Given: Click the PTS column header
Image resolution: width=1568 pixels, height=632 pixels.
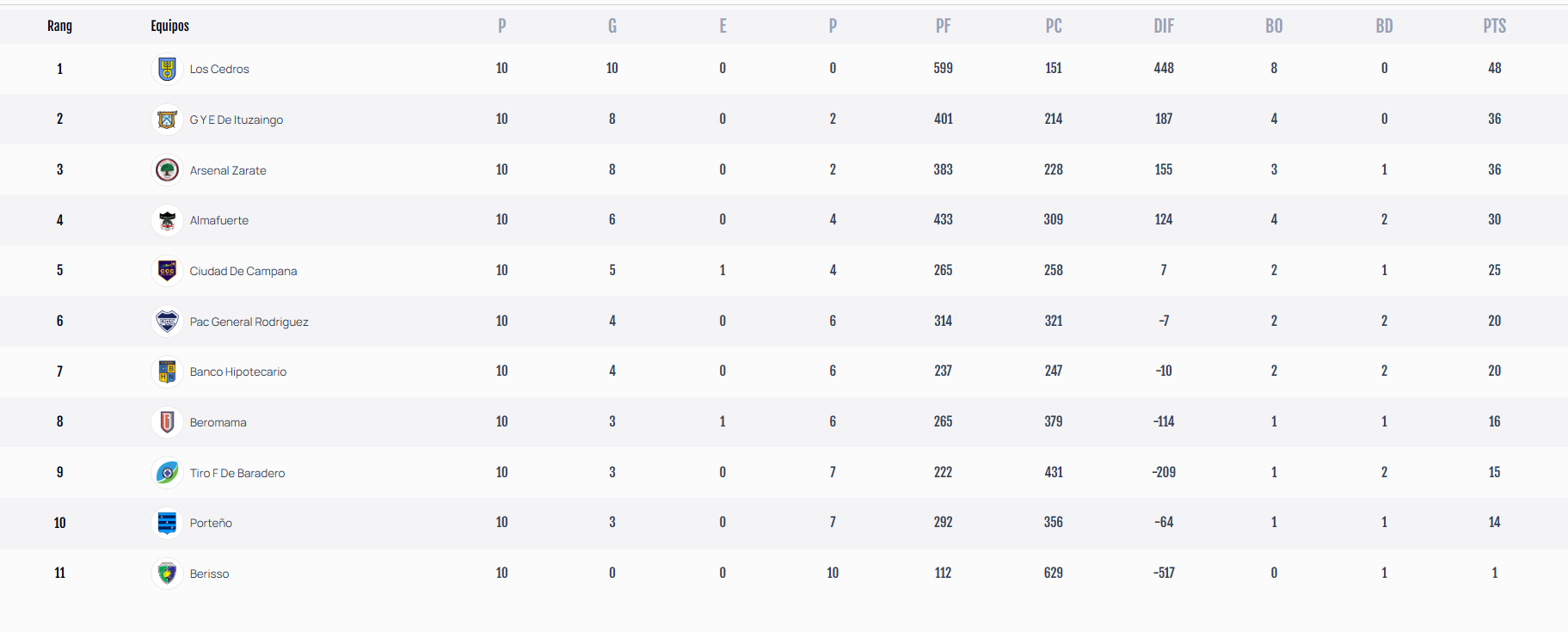Looking at the screenshot, I should (x=1494, y=26).
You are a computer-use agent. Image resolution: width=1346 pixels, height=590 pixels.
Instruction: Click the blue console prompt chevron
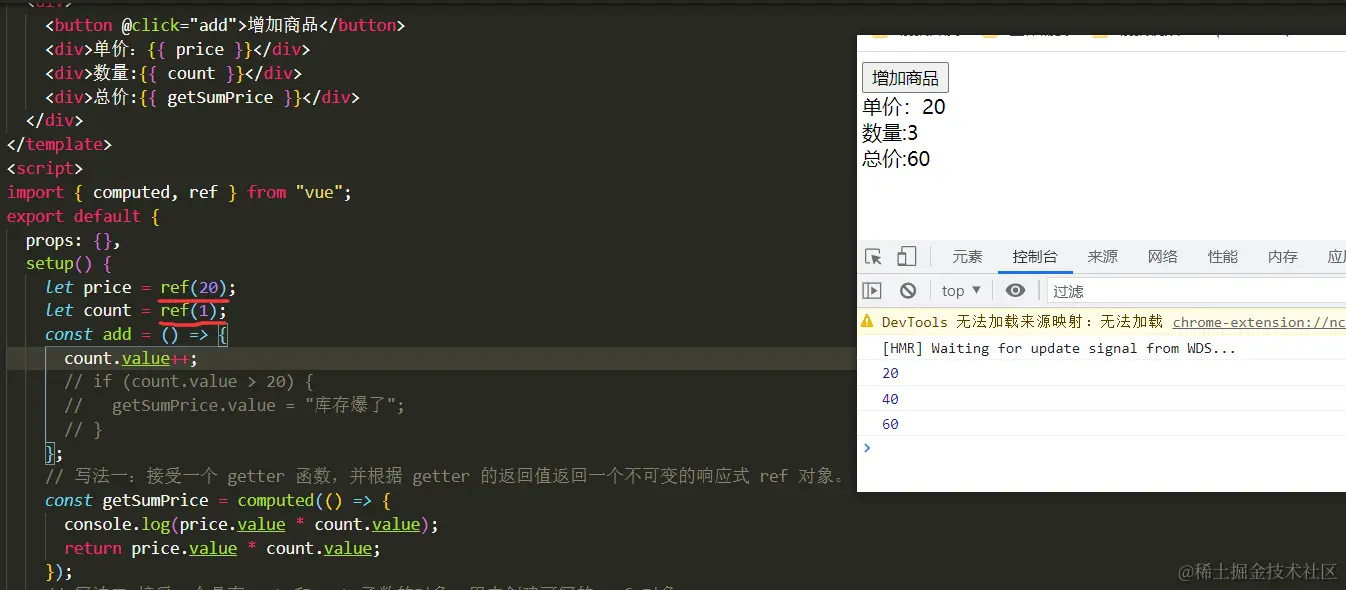(x=867, y=448)
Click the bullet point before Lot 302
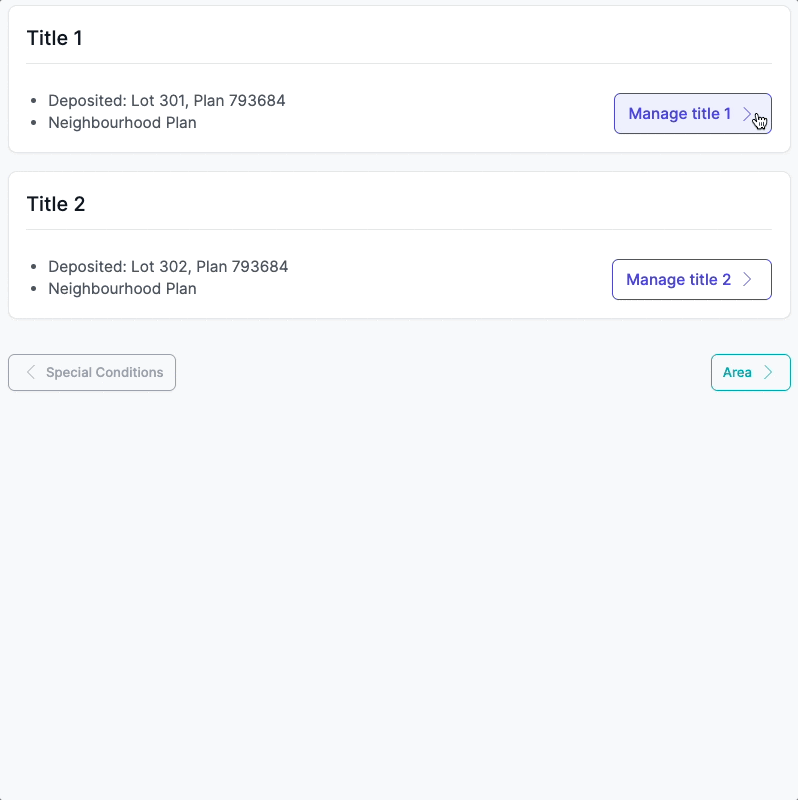 35,267
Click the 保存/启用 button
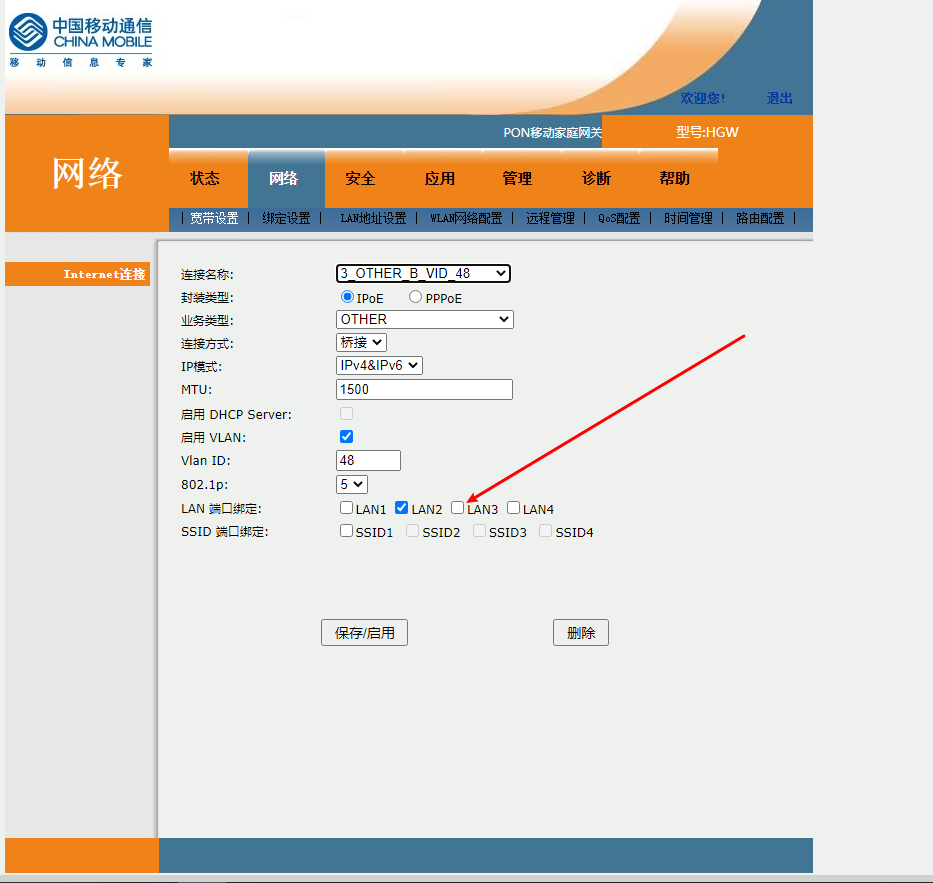This screenshot has width=933, height=883. (x=364, y=632)
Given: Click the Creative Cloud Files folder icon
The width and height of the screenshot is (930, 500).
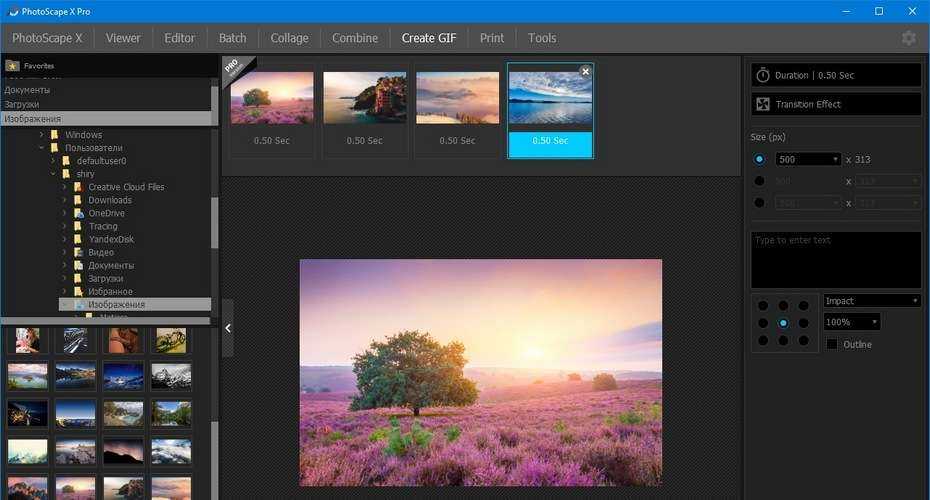Looking at the screenshot, I should (x=78, y=187).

◆ Exercise goal
The records are to be duplicated in full and exactly, with images left out.

◆ Response below
Given: Click the PTS column header
Image resolution: width=1568 pixels, height=632 pixels.
Looking at the screenshot, I should (x=1494, y=26).
You are a computer-use agent. Image resolution: width=1346 pixels, height=590 pixels.
Instruction: Click the blue console prompt chevron
(x=867, y=448)
Click the bullet point before Lot 302
 35,267
Click the 保存/启用 button
This screenshot has width=933, height=883. (x=364, y=632)
Given: Click the Creative Cloud Files folder icon
The width and height of the screenshot is (930, 500).
Looking at the screenshot, I should (x=78, y=187).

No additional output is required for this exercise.